- Instructions for the task:
Copy out the entries word for word, starting at the very first line and stopping after the line that contains "pyautogui.click(x=65, y=52)".

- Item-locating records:

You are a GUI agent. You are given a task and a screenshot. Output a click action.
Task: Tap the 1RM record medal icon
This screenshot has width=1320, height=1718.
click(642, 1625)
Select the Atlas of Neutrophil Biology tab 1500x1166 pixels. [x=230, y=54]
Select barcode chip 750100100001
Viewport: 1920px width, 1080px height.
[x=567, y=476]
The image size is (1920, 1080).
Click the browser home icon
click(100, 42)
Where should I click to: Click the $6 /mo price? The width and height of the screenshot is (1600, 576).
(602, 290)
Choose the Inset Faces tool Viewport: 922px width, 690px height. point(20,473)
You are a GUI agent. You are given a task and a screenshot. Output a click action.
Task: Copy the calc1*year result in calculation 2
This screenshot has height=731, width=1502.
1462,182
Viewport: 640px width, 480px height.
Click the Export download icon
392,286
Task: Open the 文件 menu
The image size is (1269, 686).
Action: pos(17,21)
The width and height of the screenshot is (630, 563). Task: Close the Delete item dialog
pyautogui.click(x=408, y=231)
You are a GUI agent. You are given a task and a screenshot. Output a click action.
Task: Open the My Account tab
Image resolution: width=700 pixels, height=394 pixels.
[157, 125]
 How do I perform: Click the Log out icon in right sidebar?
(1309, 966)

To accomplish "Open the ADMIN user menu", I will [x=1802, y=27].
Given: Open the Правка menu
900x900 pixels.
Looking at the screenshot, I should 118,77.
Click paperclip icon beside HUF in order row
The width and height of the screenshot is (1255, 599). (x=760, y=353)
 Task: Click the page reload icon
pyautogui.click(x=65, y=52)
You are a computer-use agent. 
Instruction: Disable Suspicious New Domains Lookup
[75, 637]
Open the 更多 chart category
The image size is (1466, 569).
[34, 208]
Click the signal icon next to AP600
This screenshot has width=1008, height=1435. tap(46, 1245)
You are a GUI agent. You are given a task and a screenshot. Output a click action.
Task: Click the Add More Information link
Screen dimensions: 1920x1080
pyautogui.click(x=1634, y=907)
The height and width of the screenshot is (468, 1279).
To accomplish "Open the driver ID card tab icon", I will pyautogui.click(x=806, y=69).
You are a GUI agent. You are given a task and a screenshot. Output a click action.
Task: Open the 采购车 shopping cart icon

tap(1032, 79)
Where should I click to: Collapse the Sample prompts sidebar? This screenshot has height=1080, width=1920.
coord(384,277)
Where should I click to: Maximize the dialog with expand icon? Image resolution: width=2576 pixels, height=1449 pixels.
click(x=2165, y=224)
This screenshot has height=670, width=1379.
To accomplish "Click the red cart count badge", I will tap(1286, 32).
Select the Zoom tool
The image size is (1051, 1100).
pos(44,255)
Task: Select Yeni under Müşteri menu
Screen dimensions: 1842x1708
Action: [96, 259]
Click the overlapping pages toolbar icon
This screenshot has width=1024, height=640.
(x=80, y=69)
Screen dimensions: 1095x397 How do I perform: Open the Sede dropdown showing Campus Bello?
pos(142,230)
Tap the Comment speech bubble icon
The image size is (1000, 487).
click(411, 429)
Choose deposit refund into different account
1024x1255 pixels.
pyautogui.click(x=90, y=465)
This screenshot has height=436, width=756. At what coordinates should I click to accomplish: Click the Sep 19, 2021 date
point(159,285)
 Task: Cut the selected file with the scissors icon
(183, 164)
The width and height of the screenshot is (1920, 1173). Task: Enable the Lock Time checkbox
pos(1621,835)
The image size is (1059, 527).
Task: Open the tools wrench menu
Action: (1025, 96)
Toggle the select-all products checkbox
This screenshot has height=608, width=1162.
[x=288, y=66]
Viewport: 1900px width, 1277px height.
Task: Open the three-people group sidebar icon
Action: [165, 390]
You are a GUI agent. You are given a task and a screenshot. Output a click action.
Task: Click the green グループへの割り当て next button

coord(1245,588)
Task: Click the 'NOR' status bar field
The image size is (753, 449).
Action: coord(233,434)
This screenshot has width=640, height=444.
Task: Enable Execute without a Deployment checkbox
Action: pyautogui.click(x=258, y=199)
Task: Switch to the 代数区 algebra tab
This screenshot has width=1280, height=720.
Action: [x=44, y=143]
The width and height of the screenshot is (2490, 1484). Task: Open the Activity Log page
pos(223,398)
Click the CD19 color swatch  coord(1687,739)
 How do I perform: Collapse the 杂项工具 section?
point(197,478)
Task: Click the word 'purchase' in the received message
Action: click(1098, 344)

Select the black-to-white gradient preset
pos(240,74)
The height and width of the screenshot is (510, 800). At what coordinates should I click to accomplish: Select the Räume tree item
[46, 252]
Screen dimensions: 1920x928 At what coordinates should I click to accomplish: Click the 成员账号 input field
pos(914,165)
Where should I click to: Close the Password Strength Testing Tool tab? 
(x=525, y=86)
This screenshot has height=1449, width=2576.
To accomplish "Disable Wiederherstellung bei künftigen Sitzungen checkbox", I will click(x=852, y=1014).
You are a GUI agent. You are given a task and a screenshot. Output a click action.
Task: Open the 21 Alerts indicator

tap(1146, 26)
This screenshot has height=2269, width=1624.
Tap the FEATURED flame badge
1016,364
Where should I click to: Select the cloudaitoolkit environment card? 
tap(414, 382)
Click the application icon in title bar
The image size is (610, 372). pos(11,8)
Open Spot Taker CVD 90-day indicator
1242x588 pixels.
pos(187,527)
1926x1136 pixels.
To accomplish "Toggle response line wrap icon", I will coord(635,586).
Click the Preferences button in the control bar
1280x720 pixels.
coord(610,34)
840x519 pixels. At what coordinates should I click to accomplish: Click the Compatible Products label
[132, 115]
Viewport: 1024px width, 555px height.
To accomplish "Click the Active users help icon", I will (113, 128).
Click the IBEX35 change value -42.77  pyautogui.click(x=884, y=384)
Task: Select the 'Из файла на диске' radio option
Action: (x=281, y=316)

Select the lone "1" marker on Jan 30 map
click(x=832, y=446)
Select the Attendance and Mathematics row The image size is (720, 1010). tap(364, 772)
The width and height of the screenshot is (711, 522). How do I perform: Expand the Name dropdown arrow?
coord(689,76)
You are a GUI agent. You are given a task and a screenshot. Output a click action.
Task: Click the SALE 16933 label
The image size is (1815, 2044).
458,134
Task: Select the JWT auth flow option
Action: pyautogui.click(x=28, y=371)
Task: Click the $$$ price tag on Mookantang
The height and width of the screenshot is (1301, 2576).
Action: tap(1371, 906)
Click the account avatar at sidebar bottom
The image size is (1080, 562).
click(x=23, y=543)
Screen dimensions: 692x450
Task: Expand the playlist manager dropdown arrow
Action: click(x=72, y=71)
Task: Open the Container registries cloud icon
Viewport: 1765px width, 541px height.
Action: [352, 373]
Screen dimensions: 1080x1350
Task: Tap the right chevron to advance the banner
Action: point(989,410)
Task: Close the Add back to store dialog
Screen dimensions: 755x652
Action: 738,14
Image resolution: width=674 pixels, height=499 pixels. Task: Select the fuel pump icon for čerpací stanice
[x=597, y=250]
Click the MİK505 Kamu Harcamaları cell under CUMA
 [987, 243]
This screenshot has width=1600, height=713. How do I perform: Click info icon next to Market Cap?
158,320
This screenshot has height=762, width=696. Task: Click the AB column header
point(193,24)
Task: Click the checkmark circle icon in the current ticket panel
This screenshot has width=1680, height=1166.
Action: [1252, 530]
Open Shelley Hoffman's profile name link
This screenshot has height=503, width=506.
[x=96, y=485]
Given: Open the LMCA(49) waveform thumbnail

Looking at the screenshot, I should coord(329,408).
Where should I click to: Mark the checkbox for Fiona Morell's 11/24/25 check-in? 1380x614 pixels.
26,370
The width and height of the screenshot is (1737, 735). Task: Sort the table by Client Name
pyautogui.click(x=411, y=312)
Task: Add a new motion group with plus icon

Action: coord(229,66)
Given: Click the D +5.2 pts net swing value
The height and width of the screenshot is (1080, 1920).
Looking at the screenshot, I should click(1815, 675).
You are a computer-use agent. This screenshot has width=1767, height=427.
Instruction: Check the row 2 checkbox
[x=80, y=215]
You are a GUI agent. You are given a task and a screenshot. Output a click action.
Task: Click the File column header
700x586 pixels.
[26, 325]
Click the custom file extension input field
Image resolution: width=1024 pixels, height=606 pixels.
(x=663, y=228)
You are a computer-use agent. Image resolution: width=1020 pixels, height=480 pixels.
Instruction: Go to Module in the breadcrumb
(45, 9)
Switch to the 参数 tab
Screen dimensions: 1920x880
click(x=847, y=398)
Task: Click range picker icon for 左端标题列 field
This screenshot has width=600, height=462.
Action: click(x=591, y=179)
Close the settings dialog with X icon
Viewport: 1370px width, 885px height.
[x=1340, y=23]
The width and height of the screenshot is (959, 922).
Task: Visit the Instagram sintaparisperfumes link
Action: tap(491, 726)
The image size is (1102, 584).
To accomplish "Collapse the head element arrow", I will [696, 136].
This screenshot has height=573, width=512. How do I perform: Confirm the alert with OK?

- Task result:
You are a GUI agent. You are given a task and a screenshot. Output a click action.
Task: Tap the 1RM record medal icon
This screenshot has width=1320, height=1718.
click(642, 1625)
Select the Atlas of Neutrophil Biology tab 1500x1166 pixels. [x=230, y=54]
Select barcode chip 750100100001
Viewport: 1920px width, 1080px height.
[x=567, y=476]
The image size is (1920, 1080).
Click the browser home icon
click(100, 42)
Where should I click to: Click the $6 /mo price? The width and height of the screenshot is (1600, 576).
(602, 290)
Choose the Inset Faces tool Viewport: 922px width, 690px height. point(20,473)
You are a GUI agent. You are given a task and a screenshot. Output a click action.
Task: Copy the calc1*year result in calculation 2
This screenshot has height=731, width=1502.
1462,182
Viewport: 640px width, 480px height.
Click the Export download icon
392,286
Task: Open the 文件 menu
The image size is (1269, 686).
Action: pos(17,21)
The width and height of the screenshot is (630, 563). Task: Close the Delete item dialog
pyautogui.click(x=408, y=231)
You are a GUI agent. You are given a task and a screenshot. Output a click action.
Task: Open the My Account tab
Image resolution: width=700 pixels, height=394 pixels.
[157, 125]
 How do I perform: Click the Log out icon in right sidebar?
(1309, 966)

To accomplish "Open the ADMIN user menu", I will [x=1802, y=27].
Given: Open the Правка menu
900x900 pixels.
Looking at the screenshot, I should 118,77.
Click paperclip icon beside HUF in order row
The width and height of the screenshot is (1255, 599). (x=760, y=353)
 Task: Click the page reload icon
pyautogui.click(x=65, y=52)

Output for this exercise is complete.